Start of DATASET
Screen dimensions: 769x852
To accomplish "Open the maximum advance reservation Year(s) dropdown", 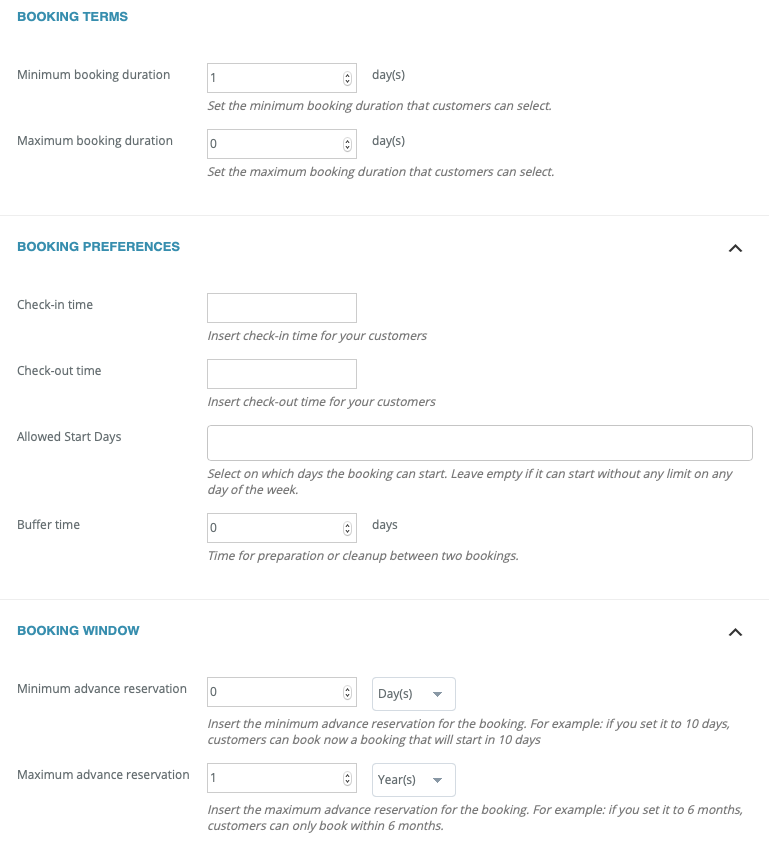I will [413, 780].
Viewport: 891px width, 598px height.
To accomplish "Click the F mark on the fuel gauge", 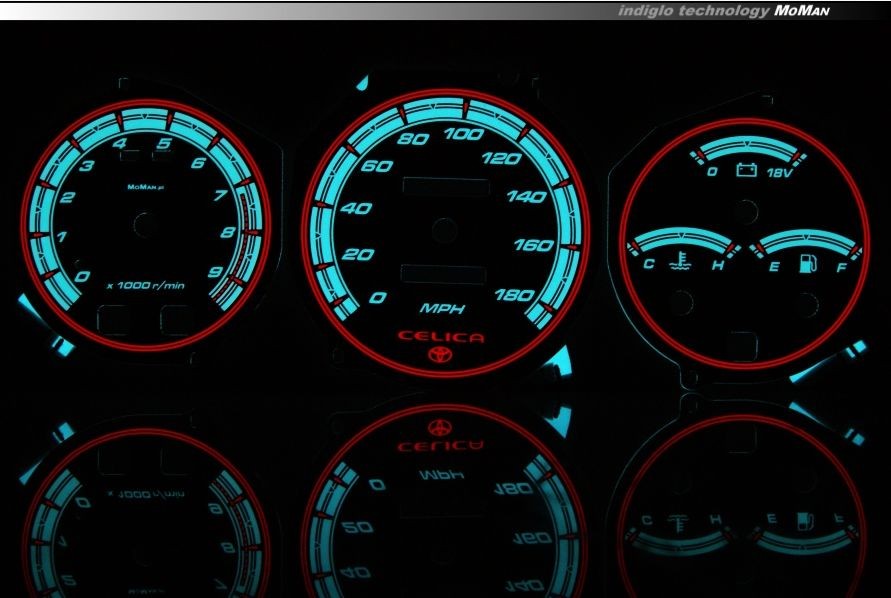I will coord(842,266).
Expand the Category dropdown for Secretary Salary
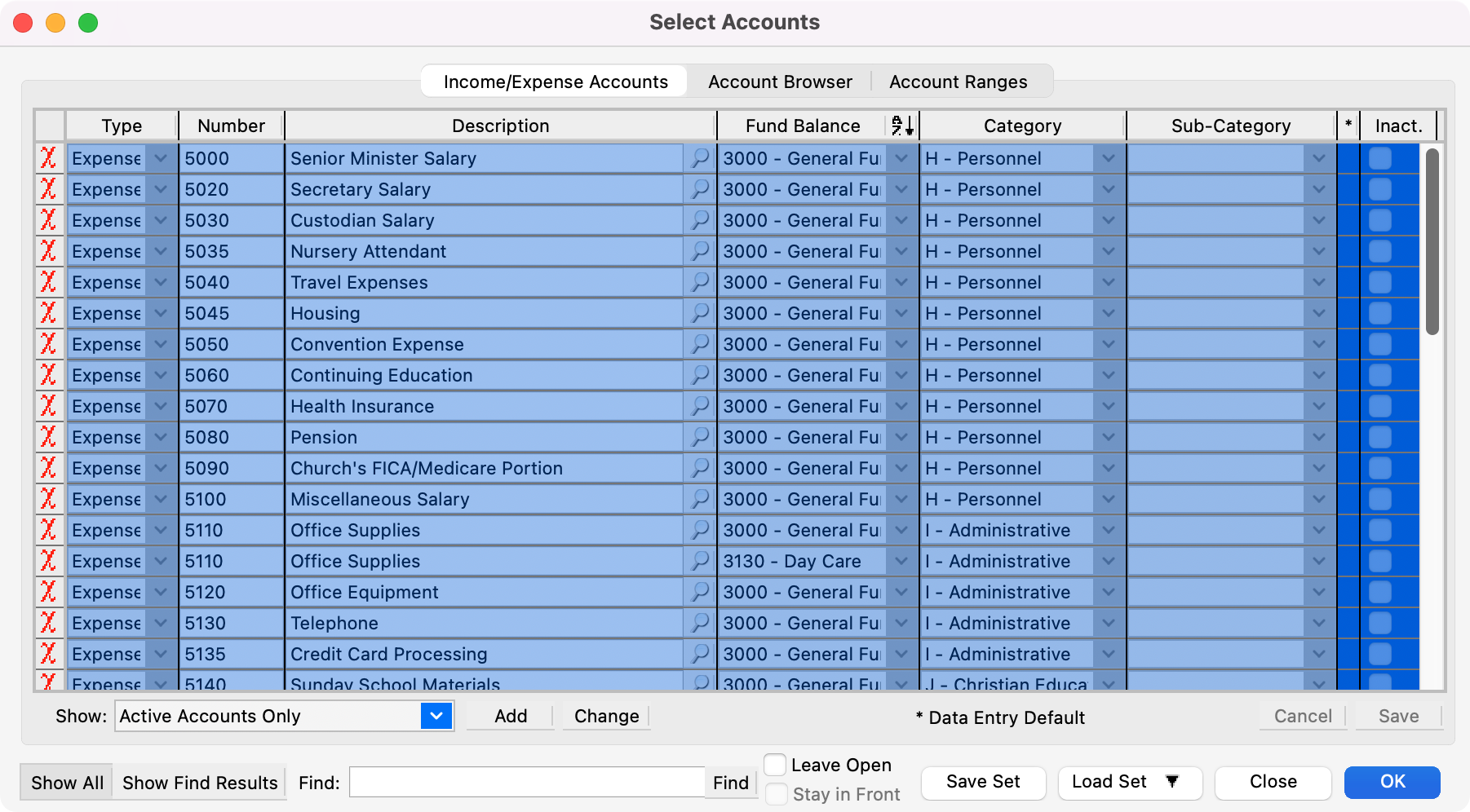Screen dimensions: 1470x812 pos(1108,189)
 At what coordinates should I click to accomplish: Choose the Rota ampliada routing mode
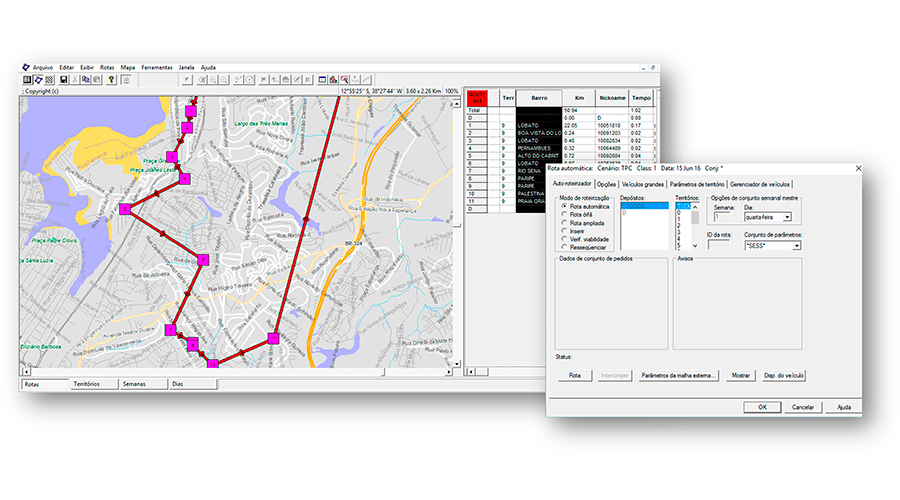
End of DATASET
> INSTRUCTIONS TO FOLLOW
No pictures should appear in the copy. Print exactly the lines above from the line containing "Expand the Category" through the last line of the data.

> FINISHED EXERCISE
Expand the Category dropdown for Secretary Salary
Screen dimensions: 1470x812 pos(1108,189)
 At what coordinates should I click to accomplish: Choose the Rota ampliada routing mode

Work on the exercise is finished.